Of course he did not have the psychological curiosity that gave Proust courage to confront his disordered life. But then, as his greatest book shows, Adams was not a novelist. The subject of his autobiography—which he disclaimed as one—is not personality, not even his own. Characteristically, it is history. And history deals with public, not private worlds. That is why, unlike fiction, it often seems to write itself, to follow the pattern seemingly implicit in public records. History lets us off as private individuals, and in reading history we are let off. As Adams said in the last chapter of his History of the United States During the Administrations of Thomas Jefferson and John Adams:

History had its scientific as well as its human side, and in American history the scientific interest was greater than the human. Elsewhere the student could study under better conditions the evolution of the individual, but nowhere could he study so well the evolution of a race. The interest of such a subject exceeded that of any other branch of science, for it brought mankind within sight of its own end.

He was a man much preoccupied with ends. No one can doubt the delight that “the sense of an ending” brought to him, for the total design it could suggest. Within the spacious and even cosmic vistas of history that now engrossed him, no need to speak of the tortured historian himself. He broke off in the middle of his book and assumed the airs of a scientist—though no one quite knew what the subject of inquiry was. He played with magnets at his dinner table.
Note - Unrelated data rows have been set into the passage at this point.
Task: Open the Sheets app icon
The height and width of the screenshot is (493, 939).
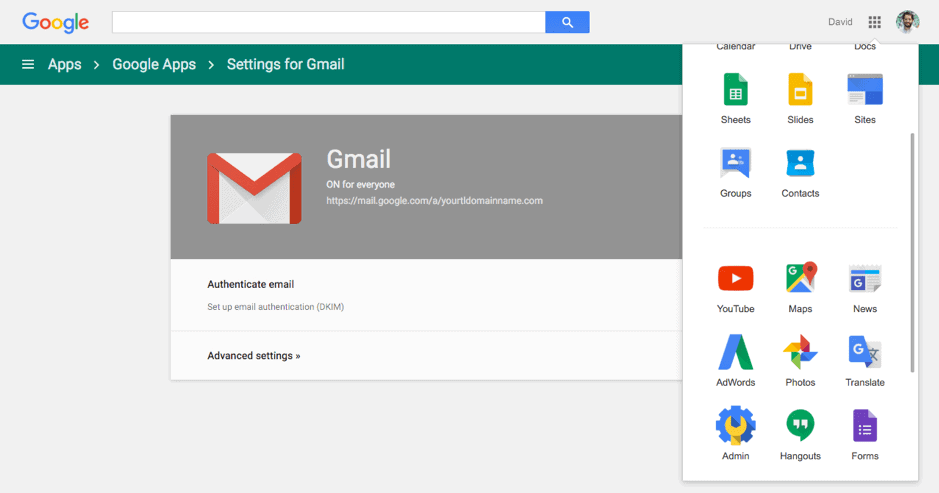Action: pyautogui.click(x=735, y=91)
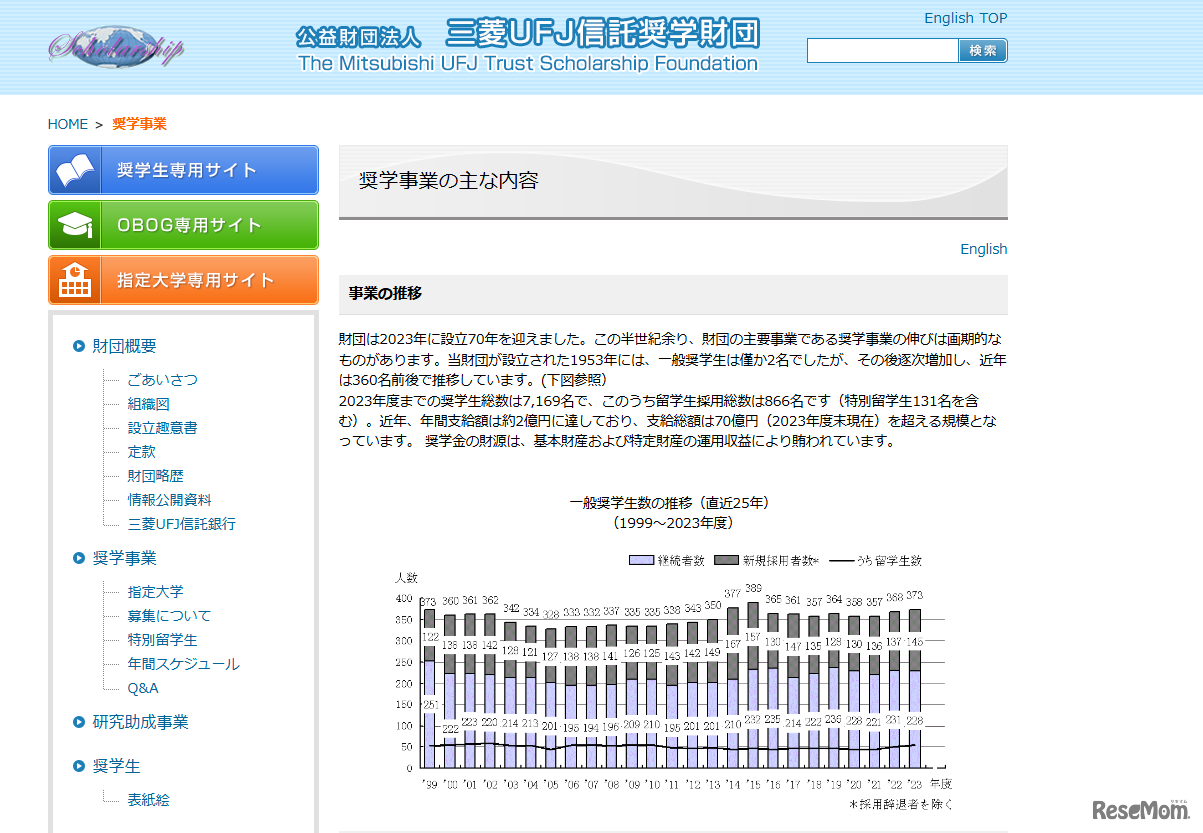The height and width of the screenshot is (833, 1203).
Task: Click the 継続者数 legend color swatch
Action: (640, 561)
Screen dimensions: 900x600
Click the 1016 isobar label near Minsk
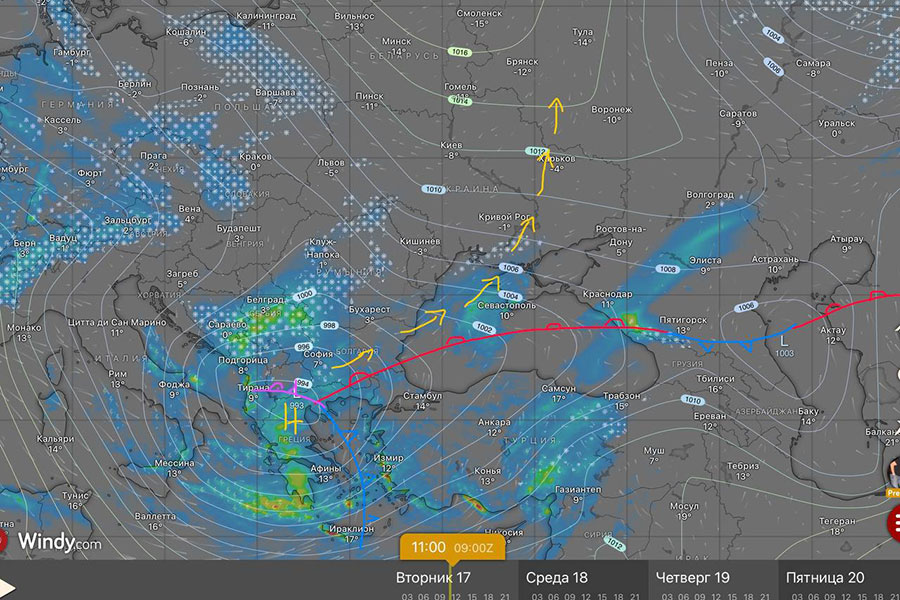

He liked to surprise ordinary scientists by asking unanswerable questions. The world was running down and he was going to show why—in prose that would have to do for mathematics, but would be as elegant. Science was the new language. Like his own History, his nuova scienza would show that necessity unrolls in set quantities, and therefore could be fixed in the rhythms of his own prose. Science was even more comfortably impersonal than History, and the catastrophes it might visit on the human race could be discussed as easily as we discuss The Bomb at our dinner tables. It was another example of History rushing to its end, with man “the meteor mind” (Adams’s great metaphor) falling with History through infinite space.

No physicist, since Adams made use of a docile government scientist or two in the Nineties, has claimed to know what he was talking about in the “scientific” chapters of the Education.4 Yet physicists feel that they have no business with Adams anyway. For the future was compellingly real to Adams because the past was. If you think history naturally falls into a design, then you must anticipate how the story may end.

For Adams history was not just the past; it was the rhythm of “order rigorously consequent.” He saw human thought in a cosmic setting of impersonal forces driving thought into a corner and threatening it with a subject too great for its powers. So large was the sweep of Adams’s historical imagination, he wanted to see the whole shape, history as one great form, stretching from the past to a possibly calculable future. He wanted to determine the whole story at once—to carry the rhythm of his studies out to its final term—to catch the last reverberations as the meteor fell through world space. This intention belongs not to science but to art. So forceful a sense of style needed the future to complete the past.

(This is the final installment of a twopart article).

  1. 4

    The most painstaking study of Adams’s effort to create a “science of history,” William H. Jordy’s Henry Adams, Scientific Historian (Yale, 1952), concludes that Adams indulged himself and was perhaps ultimately a tourist in these countries of thought.